DATA ROWS —
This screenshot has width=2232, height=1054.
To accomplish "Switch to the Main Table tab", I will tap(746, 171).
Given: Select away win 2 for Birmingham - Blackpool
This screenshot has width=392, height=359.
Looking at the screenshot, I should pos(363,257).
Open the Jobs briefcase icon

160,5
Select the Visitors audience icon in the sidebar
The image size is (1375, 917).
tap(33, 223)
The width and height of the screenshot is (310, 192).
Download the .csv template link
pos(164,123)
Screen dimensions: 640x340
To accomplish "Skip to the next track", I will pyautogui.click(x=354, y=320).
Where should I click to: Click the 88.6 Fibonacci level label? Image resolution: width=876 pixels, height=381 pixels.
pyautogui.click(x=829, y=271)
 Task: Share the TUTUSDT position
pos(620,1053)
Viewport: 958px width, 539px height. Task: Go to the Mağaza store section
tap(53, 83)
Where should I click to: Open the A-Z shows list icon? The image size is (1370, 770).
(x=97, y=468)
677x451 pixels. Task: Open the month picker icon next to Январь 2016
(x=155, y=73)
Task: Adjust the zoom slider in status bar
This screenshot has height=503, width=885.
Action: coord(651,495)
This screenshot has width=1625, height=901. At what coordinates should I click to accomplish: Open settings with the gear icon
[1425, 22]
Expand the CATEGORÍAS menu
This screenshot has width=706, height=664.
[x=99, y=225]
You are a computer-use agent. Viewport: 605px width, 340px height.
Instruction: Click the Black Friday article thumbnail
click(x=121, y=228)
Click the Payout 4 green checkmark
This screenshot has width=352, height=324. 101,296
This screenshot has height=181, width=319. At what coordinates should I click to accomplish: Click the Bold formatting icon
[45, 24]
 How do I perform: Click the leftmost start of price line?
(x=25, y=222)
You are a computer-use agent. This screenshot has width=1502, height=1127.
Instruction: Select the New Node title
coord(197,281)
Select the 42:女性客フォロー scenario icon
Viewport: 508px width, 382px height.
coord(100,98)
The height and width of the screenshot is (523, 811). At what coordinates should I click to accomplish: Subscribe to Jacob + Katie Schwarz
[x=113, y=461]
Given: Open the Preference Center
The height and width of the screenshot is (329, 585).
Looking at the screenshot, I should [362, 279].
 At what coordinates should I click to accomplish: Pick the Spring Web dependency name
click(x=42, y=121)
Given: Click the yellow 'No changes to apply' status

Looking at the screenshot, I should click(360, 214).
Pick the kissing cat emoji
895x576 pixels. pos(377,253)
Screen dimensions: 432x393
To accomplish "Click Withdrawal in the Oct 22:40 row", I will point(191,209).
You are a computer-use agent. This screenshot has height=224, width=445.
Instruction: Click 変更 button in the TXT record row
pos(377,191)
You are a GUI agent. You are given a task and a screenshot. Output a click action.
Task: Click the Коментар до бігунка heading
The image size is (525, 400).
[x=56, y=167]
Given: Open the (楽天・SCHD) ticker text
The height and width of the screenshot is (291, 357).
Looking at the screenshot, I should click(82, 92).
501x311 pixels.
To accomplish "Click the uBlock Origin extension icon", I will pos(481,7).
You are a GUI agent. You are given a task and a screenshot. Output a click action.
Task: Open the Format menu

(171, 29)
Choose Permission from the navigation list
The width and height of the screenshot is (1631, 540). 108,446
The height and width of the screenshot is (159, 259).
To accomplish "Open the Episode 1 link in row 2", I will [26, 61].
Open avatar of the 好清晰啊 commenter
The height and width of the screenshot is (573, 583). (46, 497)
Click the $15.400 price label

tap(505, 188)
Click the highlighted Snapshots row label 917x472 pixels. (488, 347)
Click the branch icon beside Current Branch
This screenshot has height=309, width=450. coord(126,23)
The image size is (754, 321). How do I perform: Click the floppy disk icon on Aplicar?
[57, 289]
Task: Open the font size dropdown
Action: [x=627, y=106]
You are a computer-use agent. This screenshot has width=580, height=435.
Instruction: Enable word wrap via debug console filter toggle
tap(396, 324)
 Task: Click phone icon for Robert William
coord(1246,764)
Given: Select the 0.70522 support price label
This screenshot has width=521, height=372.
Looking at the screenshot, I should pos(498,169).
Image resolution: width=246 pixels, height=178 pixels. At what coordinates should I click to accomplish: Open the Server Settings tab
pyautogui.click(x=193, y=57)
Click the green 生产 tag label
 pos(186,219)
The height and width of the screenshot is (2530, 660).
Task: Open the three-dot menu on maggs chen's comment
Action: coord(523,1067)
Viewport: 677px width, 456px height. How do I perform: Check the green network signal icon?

TASK TO COMPLETE —
Turn the material above into a numbered list with one entry per line, omitting any blank lines.

CORRECT ANSWER —
1. This screenshot has width=2232, height=1054.
2. To accomplish "Switch to the Main Table tab", I will tap(746, 171).
3. Given: Select away win 2 for Birmingham - Blackpool
4. This screenshot has width=392, height=359.
5. Looking at the screenshot, I should pos(363,257).
6. Open the Jobs briefcase icon
7. 160,5
8. Select the Visitors audience icon in the sidebar
9. The image size is (1375, 917).
10. tap(33, 223)
11. The width and height of the screenshot is (310, 192).
12. Download the .csv template link
13. pos(164,123)
14. Screen dimensions: 640x340
15. To accomplish "Skip to the next track", I will pyautogui.click(x=354, y=320).
16. Where should I click to: Click the 88.6 Fibonacci level label? Image resolution: width=876 pixels, height=381 pixels.
17. pyautogui.click(x=829, y=271)
18.  Task: Share the TUTUSDT position
19. pos(620,1053)
20. Viewport: 958px width, 539px height. Task: Go to the Mağaza store section
21. tap(53, 83)
22. Where should I click to: Open the A-Z shows list icon? The image size is (1370, 770).
23. (x=97, y=468)
24. 677x451 pixels. Task: Open the month picker icon next to Январь 2016
25. (x=155, y=73)
26. Task: Adjust the zoom slider in status bar
27. This screenshot has height=503, width=885.
28. Action: coord(651,495)
29. This screenshot has width=1625, height=901. At what coordinates should I click to accomplish: Open settings with the gear icon
30. [1425, 22]
31. Expand the CATEGORÍAS menu
32. This screenshot has width=706, height=664.
33. [x=99, y=225]
34. You are a computer-use agent. Viewport: 605px width, 340px height.
35. Instruction: Click the Black Friday article thumbnail
36. click(x=121, y=228)
37. Click the Payout 4 green checkmark
38. This screenshot has width=352, height=324. 101,296
39. This screenshot has height=181, width=319. At what coordinates should I click to accomplish: Click the Bold formatting icon
40. [45, 24]
41.  How do I perform: Click the leftmost start of price line?
42. (x=25, y=222)
43. You are a computer-use agent. This screenshot has width=1502, height=1127.
44. Instruction: Select the New Node title
45. coord(197,281)
46. Select the 42:女性客フォロー scenario icon
47. Viewport: 508px width, 382px height.
48. coord(100,98)
49. The height and width of the screenshot is (523, 811). At what coordinates should I click to accomplish: Subscribe to Jacob + Katie Schwarz
50. [x=113, y=461]
51. Given: Open the Preference Center
52. The height and width of the screenshot is (329, 585).
53. Looking at the screenshot, I should [362, 279].
54.  At what coordinates should I click to accomplish: Pick the Spring Web dependency name
55. click(x=42, y=121)
56. Given: Click the yellow 'No changes to apply' status
57. Looking at the screenshot, I should click(360, 214).
58. Pick the kissing cat emoji
59. 895x576 pixels. pos(377,253)
60. Screen dimensions: 432x393
61. To accomplish "Click Withdrawal in the Oct 22:40 row", I will point(191,209).
62. You are a computer-use agent. This screenshot has height=224, width=445.
63. Instruction: Click 変更 button in the TXT record row
64. pos(377,191)
65. You are a GUI agent. You are given a task and a screenshot. Output a click action.
66. Task: Click the Коментар до бігунка heading
67. The image size is (525, 400).
68. [x=56, y=167]
69. Given: Open the (楽天・SCHD) ticker text
70. The height and width of the screenshot is (291, 357).
71. Looking at the screenshot, I should click(82, 92).
72. 501x311 pixels.
73. To accomplish "Click the uBlock Origin extension icon", I will pos(481,7).
74. You are a GUI agent. You are given a task and a screenshot. Output a click action.
75. Task: Open the Format menu
76. (171, 29)
77. Choose Permission from the navigation list
78. The width and height of the screenshot is (1631, 540). 108,446
79. The height and width of the screenshot is (159, 259).
80. To accomplish "Open the Episode 1 link in row 2", I will [26, 61].
81. Open avatar of the 好清晰啊 commenter
82. The height and width of the screenshot is (573, 583). (46, 497)
83. Click the $15.400 price label
84. tap(505, 188)
85. Click the highlighted Snapshots row label 917x472 pixels. (488, 347)
86. Click the branch icon beside Current Branch
87. This screenshot has height=309, width=450. coord(126,23)
88. The image size is (754, 321). How do I perform: Click the floppy disk icon on Aplicar?
89. [57, 289]
90. Task: Open the font size dropdown
91. Action: [x=627, y=106]
92. You are a computer-use agent. This screenshot has width=580, height=435.
93. Instruction: Enable word wrap via debug console filter toggle
94. tap(396, 324)
95.  Task: Click phone icon for Robert William
96. coord(1246,764)
97. Given: Select the 0.70522 support price label
98. This screenshot has width=521, height=372.
99. Looking at the screenshot, I should pos(498,169).
100. Image resolution: width=246 pixels, height=178 pixels. At what coordinates should I click to accomplish: Open the Server Settings tab
101. pyautogui.click(x=193, y=57)
102. Click the green 生产 tag label
103.  pos(186,219)
104. The height and width of the screenshot is (2530, 660).
105. Task: Open the three-dot menu on maggs chen's comment
106. Action: coord(523,1067)
107. Viewport: 677px width, 456px height. How do I perform: Check the green network signal icon?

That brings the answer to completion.